Science Book a Day Interviews Mark Winston

mark-winston

Special thanks to Mark Winston for answering 5 questions about his recently featured book – Bee Time: Lessons From the Hive

Mark L. Winston is that rare individual, a scientist who can speak eloquently to the public.  Recognized as one of the world’s leading expert on bees and pollination, Mark has had an illustrious career researching, teaching, writing and commenting on bees and agriculture, environmental issues and science policy.  – From Mark’s Homepage

Mark’s Homepage: http://winstonhive.com

#1 – What was the impetus for Bee Time?

I started out to write a book about experiential education, a teaching/learning book that incorporated my interests in dialogue, experiential learning and community engagement. The title was Dialogue in Bee Time: Experiencing your Education. I wrote close to 30,000 words before realizing it wasn’t working and putting it aside for a year or two, when I realized the book I wanted to write was not about dialogue using the occasional bee metaphor, but actually about bees. I’ve spent a lifetime learning from bees, and wanted to share those lessons with readers.

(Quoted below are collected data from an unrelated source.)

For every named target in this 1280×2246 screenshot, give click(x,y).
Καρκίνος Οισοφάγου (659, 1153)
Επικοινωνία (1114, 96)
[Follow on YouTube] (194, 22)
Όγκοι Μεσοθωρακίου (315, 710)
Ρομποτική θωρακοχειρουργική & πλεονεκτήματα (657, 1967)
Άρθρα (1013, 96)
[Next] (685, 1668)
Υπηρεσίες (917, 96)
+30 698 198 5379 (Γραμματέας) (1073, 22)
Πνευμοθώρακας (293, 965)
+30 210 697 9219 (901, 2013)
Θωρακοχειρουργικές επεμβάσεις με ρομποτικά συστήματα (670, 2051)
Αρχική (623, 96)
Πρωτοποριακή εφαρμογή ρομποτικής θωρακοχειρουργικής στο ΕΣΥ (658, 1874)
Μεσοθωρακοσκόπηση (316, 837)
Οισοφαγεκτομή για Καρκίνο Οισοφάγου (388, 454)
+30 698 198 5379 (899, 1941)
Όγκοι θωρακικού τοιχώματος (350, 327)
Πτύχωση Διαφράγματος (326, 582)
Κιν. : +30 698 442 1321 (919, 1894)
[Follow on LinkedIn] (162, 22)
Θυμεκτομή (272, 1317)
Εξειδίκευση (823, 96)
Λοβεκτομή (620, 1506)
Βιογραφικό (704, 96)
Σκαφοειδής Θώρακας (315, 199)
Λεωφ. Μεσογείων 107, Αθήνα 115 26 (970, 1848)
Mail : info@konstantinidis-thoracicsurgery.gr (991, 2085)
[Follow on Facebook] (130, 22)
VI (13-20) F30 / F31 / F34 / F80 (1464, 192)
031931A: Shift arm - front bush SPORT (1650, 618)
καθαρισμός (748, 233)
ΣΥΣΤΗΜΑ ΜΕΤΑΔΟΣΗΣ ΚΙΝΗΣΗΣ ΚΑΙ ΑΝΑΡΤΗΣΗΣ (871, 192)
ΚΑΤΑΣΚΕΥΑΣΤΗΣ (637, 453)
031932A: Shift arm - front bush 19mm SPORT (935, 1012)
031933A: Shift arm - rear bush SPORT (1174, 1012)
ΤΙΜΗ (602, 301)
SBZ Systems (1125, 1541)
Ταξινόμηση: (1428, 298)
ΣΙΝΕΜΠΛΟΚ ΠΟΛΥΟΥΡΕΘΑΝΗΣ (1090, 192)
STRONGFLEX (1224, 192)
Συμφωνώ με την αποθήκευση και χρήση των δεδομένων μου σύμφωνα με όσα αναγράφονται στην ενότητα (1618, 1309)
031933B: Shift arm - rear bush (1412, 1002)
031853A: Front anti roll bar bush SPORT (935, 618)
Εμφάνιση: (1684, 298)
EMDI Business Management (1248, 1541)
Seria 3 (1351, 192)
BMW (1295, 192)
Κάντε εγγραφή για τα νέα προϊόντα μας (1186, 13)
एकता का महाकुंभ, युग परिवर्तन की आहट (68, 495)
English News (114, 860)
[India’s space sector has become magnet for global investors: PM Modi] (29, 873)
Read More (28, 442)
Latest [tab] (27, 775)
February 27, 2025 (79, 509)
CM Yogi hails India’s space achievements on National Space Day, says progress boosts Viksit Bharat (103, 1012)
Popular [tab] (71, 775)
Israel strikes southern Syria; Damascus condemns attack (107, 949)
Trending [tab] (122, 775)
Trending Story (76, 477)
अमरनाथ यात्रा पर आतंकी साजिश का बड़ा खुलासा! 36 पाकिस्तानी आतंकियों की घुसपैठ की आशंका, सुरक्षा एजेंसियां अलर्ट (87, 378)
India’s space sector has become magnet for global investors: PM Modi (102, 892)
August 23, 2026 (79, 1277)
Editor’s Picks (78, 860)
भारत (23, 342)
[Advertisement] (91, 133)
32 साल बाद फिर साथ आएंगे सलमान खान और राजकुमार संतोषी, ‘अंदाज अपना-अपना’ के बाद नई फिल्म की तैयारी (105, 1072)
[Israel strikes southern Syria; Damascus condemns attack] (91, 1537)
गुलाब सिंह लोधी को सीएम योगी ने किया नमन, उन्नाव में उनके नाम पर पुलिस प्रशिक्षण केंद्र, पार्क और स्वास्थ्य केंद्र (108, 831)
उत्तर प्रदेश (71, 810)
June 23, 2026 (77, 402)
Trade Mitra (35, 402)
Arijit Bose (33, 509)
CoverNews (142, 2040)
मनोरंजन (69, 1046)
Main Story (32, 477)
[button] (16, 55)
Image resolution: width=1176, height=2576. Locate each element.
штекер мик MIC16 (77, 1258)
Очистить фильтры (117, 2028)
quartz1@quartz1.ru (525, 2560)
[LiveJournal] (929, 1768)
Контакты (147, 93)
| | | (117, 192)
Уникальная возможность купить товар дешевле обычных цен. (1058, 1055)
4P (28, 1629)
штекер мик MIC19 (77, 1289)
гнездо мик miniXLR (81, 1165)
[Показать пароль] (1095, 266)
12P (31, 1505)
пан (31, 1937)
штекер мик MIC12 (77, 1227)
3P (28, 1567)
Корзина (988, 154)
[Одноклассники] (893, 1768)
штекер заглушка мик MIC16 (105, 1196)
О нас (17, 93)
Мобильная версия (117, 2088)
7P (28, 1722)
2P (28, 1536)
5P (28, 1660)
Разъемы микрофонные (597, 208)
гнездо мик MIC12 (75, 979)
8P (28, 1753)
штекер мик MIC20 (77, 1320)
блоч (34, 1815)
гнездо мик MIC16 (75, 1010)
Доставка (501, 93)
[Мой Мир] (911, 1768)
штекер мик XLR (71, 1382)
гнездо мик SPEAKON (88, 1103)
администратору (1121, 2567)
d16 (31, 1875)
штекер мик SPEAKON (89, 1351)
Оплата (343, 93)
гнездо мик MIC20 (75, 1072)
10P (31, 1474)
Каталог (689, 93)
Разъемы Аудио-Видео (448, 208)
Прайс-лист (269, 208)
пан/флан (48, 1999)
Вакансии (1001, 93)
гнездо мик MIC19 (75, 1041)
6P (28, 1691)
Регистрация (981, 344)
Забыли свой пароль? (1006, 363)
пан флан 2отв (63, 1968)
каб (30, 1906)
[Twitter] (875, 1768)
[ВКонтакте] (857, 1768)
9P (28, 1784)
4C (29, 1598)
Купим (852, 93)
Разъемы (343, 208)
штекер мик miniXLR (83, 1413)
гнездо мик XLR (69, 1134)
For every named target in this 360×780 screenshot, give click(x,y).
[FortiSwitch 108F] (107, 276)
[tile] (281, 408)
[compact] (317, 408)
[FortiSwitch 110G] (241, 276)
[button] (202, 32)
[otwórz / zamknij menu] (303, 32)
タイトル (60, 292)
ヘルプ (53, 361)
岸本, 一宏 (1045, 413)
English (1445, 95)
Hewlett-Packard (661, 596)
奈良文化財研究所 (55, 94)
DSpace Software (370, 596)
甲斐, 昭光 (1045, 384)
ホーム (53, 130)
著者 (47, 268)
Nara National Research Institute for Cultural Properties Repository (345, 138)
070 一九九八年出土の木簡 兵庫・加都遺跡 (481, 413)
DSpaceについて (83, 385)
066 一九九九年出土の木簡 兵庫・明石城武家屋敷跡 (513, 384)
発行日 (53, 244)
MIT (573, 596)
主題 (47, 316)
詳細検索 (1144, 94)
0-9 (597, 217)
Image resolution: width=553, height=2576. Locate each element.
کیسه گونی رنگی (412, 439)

#2 – You’ve worked with bees for 30 years. What is it about bees that has led you to devote so much time to them?

Bees were a natural fit for my personality, or perhaps it’s more accurate to say my personality grew into the person I was meant to be from being exposed to bees. Bees are highly collaborative, putting society first, which appeals to my sense of collegiality and common purpose. In addition, bees are present in the world around them, and listen to each other, qualities I try to emulate in my relationships with other people and with the nature around us.

#3 – You talk about how many of the problems bees have are due to humans. Are people you speak to surprised by this?

I think it’s the kind of surprise that comes when we articulate something we knew intuitively all along. We know we are doing damage to the natural world around us, but our actions don’t always reflect that intuitive understanding.

#4 – Is your book a clarion call? Are you optimistic about the future of bees?

I am optimistic, but my optimism is tempered by the realization that it will take considerable action on our part to preserve those important pollinators. We must be proactive, and soon, at reducing pesticide use and improving the habitats necessary for bees to thrive, or our future won’t be very positive, either. But we humans have that unusual trait of creating problems and then solving them, and I’m hopeful we will solve the problems we’ve created for bees, and in the process improve our own place in the world.

#5 – Are you working on any new books/projects you can tell us about?

Just a dim whisper of a book at the moment. I recently had a room named after me at my university, the Mark L. Winston Collaboration Room, and a friend suggested that would be an excellent title for a new book, The Collaboration Room. I’d love to write a book about collaboration in all its forms and twists and turns, so perhaps that will move from a vague idea onto the printed page someday. At the moment I’m sill immersed mentally in Bee Time, and it will be awhile before a new book becomes a more solid undertaking.